Alternatively, Carl can choose to take the maximum pension benefit ($2,500) with no survivor benefit and purchase a life insurance policy prior to his retirement. It is recommended that Carl select an amount that would provide Catherine with a similar income benefit to what it would have been if he had chosen the survivorship benefit ($1,050/month).
The life insurance premiums can be paid while Carl works, or paid using discretionary income. As previously mentioned, it is better for Carl to purchase the life insurance policy sooner than later to reduce the cost of insurance and to take advantage of his current good health. If Carl continues to work and accrue benefits, he needs to consider whether the life insurance policy will be large enough to provide a real choice upon actual retirement at a later date.

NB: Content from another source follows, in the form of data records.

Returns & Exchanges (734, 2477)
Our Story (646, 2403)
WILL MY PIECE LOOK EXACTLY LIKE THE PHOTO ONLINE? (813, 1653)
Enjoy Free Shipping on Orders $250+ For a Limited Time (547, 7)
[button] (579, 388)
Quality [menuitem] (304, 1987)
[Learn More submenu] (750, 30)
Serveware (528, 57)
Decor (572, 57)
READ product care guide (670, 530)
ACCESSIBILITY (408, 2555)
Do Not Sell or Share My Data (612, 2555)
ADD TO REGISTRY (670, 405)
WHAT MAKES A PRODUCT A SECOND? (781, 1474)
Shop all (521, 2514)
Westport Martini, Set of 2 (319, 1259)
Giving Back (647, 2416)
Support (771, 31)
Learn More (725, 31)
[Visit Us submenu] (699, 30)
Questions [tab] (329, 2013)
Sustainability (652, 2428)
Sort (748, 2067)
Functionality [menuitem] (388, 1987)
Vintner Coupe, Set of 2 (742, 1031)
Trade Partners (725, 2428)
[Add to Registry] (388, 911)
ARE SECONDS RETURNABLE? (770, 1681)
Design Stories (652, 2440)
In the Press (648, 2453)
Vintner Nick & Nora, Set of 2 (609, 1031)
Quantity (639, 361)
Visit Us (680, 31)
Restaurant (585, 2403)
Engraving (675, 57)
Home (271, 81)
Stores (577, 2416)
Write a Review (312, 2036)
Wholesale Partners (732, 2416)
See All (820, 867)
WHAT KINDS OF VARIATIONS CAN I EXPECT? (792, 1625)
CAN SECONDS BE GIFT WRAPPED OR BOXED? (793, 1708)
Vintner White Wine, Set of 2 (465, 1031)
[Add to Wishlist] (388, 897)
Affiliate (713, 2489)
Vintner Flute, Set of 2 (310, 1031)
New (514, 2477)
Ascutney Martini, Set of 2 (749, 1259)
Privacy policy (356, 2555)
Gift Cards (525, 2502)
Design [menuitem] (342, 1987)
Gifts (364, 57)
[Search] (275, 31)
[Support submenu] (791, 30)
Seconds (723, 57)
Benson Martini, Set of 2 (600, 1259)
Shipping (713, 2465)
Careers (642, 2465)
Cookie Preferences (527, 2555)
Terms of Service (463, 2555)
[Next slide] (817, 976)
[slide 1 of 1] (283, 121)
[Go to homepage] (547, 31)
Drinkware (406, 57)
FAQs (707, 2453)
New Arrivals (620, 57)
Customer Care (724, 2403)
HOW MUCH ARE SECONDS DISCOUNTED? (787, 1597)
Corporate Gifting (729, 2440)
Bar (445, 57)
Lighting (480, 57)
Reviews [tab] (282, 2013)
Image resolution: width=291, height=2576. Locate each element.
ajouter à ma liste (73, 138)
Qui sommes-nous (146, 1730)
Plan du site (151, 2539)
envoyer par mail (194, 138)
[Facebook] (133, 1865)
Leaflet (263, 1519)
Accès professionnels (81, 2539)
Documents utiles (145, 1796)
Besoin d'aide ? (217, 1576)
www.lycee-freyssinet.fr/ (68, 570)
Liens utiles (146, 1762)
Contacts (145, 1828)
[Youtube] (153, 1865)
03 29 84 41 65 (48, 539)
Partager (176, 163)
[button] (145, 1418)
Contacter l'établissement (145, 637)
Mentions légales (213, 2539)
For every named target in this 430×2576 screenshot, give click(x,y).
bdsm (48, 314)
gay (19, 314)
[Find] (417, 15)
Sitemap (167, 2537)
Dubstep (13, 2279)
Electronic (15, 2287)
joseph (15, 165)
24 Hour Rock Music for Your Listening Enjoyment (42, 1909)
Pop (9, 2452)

In this scenario, the advantages are:
Carl and Catherine receive larger pension benefits while Carl is alive.
If Catherine dies first, Carl can surrender the policy for cash surrender or leave a death benefit to his children.
If Carl dies prior to retirement, Catherine gets the face amount of the insurance policy.
Catherine controls how the death benefit is invested if Carl dies first.
A portion of the death benefit proceeds (payable in monthly installments) will be income-tax-free if the death benefit is used to buy an annuity. Typically, pension income is fully taxable.
Loan capability may be available on the life insurance policy, but, if outstanding, will reduce the net death benefit payable.
Flexibility to change the beneficiary under the life insurance policy that you may not have under the pension benefit.
Points to Consider about Pension Maximization:
If your pension annuity payments have a cost-of-living adjustment, you will need to factor the cost to purchase a much larger amount of insurance in order to provide your spouse with a comparable retirement income.
By not electing the reduced pension survivorship benefit, in some cases your spouse may lose all rights to any retiree medical coverage if your employer sponsors the coverage. Sometimes this coverage is linked to receiving pension benefits, which would terminate when Carl died if he selects the maximum pension benefit.
The person on whom the insurance would be issued must be able to qualify for the purchase of life insurance before any further analysis is done.
You may want the spouse who signs the waiver to own the life insurance in order to ensure the insurance policy remains in effect.
Failure to keep the life insurance in force up to the insured’s death will result in no death benefit proceeds for the spouse.